■ DESCRIPTION OF THE TASK ■
Please reproduce the rows below word for word, starting with the first line and going on through the line that contains "Click the $42.59/YEAR".

■ RECORDS PROVIDED ■
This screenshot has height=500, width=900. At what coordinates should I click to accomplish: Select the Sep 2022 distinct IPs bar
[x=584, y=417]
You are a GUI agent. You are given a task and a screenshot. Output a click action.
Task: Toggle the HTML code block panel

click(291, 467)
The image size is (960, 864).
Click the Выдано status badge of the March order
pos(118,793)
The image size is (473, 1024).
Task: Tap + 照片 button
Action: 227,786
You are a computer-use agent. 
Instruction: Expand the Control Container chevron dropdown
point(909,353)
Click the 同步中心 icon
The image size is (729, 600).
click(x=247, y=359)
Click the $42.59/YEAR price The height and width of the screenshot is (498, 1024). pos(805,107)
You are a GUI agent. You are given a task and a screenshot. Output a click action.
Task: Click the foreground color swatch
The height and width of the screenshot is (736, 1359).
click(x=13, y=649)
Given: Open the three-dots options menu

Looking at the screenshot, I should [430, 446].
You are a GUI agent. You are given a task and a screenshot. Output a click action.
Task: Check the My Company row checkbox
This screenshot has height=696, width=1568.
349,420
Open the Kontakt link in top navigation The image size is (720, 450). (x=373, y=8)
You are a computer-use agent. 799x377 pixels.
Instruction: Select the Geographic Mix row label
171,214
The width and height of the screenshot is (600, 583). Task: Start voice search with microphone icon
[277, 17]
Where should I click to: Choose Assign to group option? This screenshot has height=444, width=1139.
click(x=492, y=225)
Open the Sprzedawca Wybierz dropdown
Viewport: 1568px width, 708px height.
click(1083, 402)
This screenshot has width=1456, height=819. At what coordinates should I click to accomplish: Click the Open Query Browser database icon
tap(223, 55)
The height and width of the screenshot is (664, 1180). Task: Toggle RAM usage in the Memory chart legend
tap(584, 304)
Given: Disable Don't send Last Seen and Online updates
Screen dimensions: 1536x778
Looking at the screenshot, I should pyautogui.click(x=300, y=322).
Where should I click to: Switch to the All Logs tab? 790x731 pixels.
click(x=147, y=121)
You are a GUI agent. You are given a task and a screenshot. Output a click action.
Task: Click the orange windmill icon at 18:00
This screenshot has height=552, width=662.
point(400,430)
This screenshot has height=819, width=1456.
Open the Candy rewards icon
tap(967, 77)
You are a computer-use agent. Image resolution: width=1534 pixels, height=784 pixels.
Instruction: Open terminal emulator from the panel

■ CORRECT RESPONSE ■
This screenshot has height=500, width=900. At what coordinates should I click to accomplish: Select the Sep 2022 distinct IPs bar
[x=584, y=417]
You are a GUI agent. You are given a task and a screenshot. Output a click action.
Task: Toggle the HTML code block panel

click(291, 467)
The image size is (960, 864).
Click the Выдано status badge of the March order
pos(118,793)
The image size is (473, 1024).
Task: Tap + 照片 button
Action: 227,786
You are a computer-use agent. 
Instruction: Expand the Control Container chevron dropdown
point(909,353)
Click the 同步中心 icon
The image size is (729, 600).
click(x=247, y=359)
Click the $42.59/YEAR price The height and width of the screenshot is (498, 1024). pos(805,107)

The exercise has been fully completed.